All’indomani dell’appello «accorato» lanciato ieri dalla festa dell’Unità, Enrico Letta torna a tendere la mano e, dopo aver riunito la segreteria allargata a tutti i vertici dem, rivolge un nuovo appello, tornando a mettere in guardia dal rischio di fare «un regalo alla destra» dividendo il fronte del centrosinistra. Un rischio che «l'Italia non può permettersi», avverte il leader dem, perchè la «posta in palio è altissima». Trascorrono pochi minuti e arriva la replica di Calenda: «Enrico sei troppo intelligente per considerare questo appello una risposta. Vediamoci oggi e chiudiamo in un senso o nell’altro. Così ci facciamo male tutti». Parole che, stando alle dichiarazioni che lo stesso Letta rilascia a stretto giro dopo l’incontro con i primi cittadini Pd, sembrano suscitare una certa iritazione.
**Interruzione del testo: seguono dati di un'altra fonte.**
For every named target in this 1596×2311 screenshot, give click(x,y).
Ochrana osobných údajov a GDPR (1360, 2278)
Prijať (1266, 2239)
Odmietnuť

Il segretario dem spiega ancor più nel dettaglio il senso del suo appello, ma chiede rispetto ("lo spirito di coalizione del Pd non va dileggiato") e, soprattutto, dice chiaro e tondo a Calenda che i «patti» devono essere «chiari», senza «veti e sportellate».

L'accordo "saltato"

Ma Letta aggiunge un altro tassello alla diatriba che ormai si consuma da giorni: il leader dem rivela di aver incontrato tre giorni fa l’ex ministro e che l’incontro era terminato con «una stretta di mano ed eravamo d’accordo su una strada, poi due giorni dopo tutto è saltato, ma allora stringersi la mano non significa nulla? Io sono abituato che se do la mano poi si va avanti, invece se tutto salta allora stringersi la mano non significa niente». In ogni caso Letta non chiude la porta, anzi. Scandisce di «voler fare di tutto per raggiungere un’intesa», tornando a precisare che con tutte le forze con cui si sta dialogando si tratta di siglare un’alleanza elettorale, una generosità del Pd per dare «diritto di tribuna», ma ciò non vuol dire che si devono sposare in toto i programmi e le idee.

La risposta

La risposta di Calenda, però, lascia pochi margini a una possibile intesa: «I patti sono chiarissimi. No Bonelli, Fratoianni che sono contro Draghi negli uninominali, no Di Maio negli uninominali. Già accettarli in coalizione per noi è problematico ma ti siamo venuti incontro. D’altro canto ci impegnamo a non candidare negli uninominali personalità divisive per il centro sinistra. Sui temi: agenda Draghi, non tasse e bonus. Risposte nette su rigassificatori e modifica Rdc. Queste cose le hai sul tavolo da giorni. Legittimo dire 'non riescò ma chiudiamo questa partita». Una posizione che, però, non convince tutti: Emma Bonino, pur non lesinando critiche al Pd, ritiene «inaccettabile avvantaggiare la destra». Spiega la senatrice di Più Europa: «Il solo sospetto che, volenti o nolenti, in base alla legge elettorale diamo un voto di più ala destra putiniana è una cosa che non voglio portarmi dietro come eredità politica». Di fatti, in base ad alcune proiezioni effettuate sulla base di uno scenario che vede Calenda correre per conto suo, magari in alleanza con Renzi, sarebbero 16 i collegi che il centrosinistra perderebbe (di cui 15 andrebbero al centrodestra). Calenda continua ad attendre una risposta chiara da Letta. «La palla è nel campo del Pd e così la responsabilità di ciò che deciderà di fare», spiega il leader di Azione in un’intervista. Intanto continua il pressing di Matteo Renzi per dar vita con Azione al terzo polo: «Con il Pd lo scontro è sulle idee, non sui seggi».